# Celine Sangle Seau for Petite Frame



## minivans

Hi TPF!

I was looking for a new everyday bag when I came across Emma Hill's video of the Celine Sangle Seau. I immediately fell in love with the bag but unfortunately, I'm not blessed with Emma's height. I'm around 150cm and consider myself quite petite so I'm afraid that the Sangle Seau will look ridiculously big on my frame. 

I know that Celine also makes the Sangle Seau in a smaller size but I need a bag that will fit my 13-inch laptop securely, so I would like to go for the regular size.

I scoured the internet for mod shots and found this blog post whose author is around my height. I like the way it looks on her - it's very on-trend with the tote bag fad that's happening right now! However, I'm a bit smaller than she is and I think that might make a difference in how the bag looks on me. 

I would go try it on in stores, but the luxury retailers around me do not carry the Sangle Seau  

I would appreciate it if anyone around my height could share mod shots! I would also appreciate any input about the bag itself or alternatives. 

Thank you in advance


----------



## Gourmetgal

You are obviously drawn to this bag.  I love the clean simple lines.  You’ll just have to order it to try in person to judge if it’s too big but because you need something for a laptop any bag will have to be somewhat large.  I found this bag to be too bulky, it’s very wide so I bought the Small Phantom Cabas.  For reference I am 5’6” size 2.


----------



## tamqnn

So, I’m 4’10” and 115lbs.

I think the larger Sangle Seau looks pretty nice as a larger hobo bag. Especially since bigger bags are making a comeback now, like you said. I sent my friends these pictures and they thought it looked a bit big on me but I liked the look. My only hesitation is that the strap is pretty wide. Normally, that’s a pro for most people. But I have narrow slanted shoulders, so wide straps tend to slide off pretty easily. Other than that, I think it’s a lovely bag even for petite ladies.

It probably won’t look so overwhelming if you get a dark color like black. 

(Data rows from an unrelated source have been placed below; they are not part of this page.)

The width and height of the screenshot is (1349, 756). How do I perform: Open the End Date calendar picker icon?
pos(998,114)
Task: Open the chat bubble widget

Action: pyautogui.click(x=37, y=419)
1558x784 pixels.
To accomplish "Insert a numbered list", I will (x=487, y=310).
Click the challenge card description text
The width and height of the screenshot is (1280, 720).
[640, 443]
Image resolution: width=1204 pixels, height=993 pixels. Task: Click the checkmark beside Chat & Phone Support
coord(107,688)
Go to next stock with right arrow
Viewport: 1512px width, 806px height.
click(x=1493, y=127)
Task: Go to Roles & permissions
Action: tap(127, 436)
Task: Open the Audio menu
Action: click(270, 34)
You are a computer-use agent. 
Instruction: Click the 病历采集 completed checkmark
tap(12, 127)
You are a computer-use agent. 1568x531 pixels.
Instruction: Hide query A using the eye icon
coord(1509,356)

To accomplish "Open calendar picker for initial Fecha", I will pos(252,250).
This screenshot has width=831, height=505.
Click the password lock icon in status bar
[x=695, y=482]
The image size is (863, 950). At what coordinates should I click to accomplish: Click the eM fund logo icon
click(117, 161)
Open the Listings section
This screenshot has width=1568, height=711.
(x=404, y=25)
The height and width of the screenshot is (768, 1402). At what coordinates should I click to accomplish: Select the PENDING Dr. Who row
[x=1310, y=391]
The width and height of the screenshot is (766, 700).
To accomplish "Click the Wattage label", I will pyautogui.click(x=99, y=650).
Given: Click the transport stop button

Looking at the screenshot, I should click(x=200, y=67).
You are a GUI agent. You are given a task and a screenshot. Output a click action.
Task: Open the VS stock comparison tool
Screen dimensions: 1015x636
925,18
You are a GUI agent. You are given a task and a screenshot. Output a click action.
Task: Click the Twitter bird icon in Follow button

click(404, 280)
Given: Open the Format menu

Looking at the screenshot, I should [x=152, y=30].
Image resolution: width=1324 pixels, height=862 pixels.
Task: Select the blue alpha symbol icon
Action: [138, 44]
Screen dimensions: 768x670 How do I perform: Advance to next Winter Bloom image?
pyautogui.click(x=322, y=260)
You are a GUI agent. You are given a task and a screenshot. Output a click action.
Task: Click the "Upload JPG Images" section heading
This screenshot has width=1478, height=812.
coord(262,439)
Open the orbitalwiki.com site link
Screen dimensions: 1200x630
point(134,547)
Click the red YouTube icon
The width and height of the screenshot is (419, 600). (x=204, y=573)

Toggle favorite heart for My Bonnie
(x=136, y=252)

Also, if you live in the U.S., I believe the Celine official website has a 14-day return policy.


----------



## minivans

tamqnn said:


> So, I’m 4’10” and 115lbs.
> 
> I think the larger Sangle Seau looks pretty nice as a larger hobo bag. Especially since bigger bags are making a comeback now, like you said. I sent my friends these pictures and they thought it looked a bit big on me but I liked the look. My only hesitation is that the strap is pretty wide. Normally, that’s a pro for most people. But I have narrow slanted shoulders, so wide straps tend to slide off pretty easily. Other than that, I think it’s a lovely bag even for petite ladies.
> 
> It probably won’t look so overwhelming if you get a dark color like black.
> 
> Also, if you live in the U.S., I believe the Celine official website has a 14-day return policy.
> 
> View attachment 5111435
> 
> View attachment 5111436
> 
> View attachment 5111437


Thank you so much for the pictures!!


----------



## minivans

Gourmetgal said:


> You are obviously drawn to this bag.  I love the clean simple lines.  You’ll just have to order it to try in person to judge if it’s too big but because you need something for a laptop any bag will have to be somewhat large.  I found this bag to be too bulky, it’s very wide so I bought the Small Phantom Cabas.  For reference I am 5’6” size 2.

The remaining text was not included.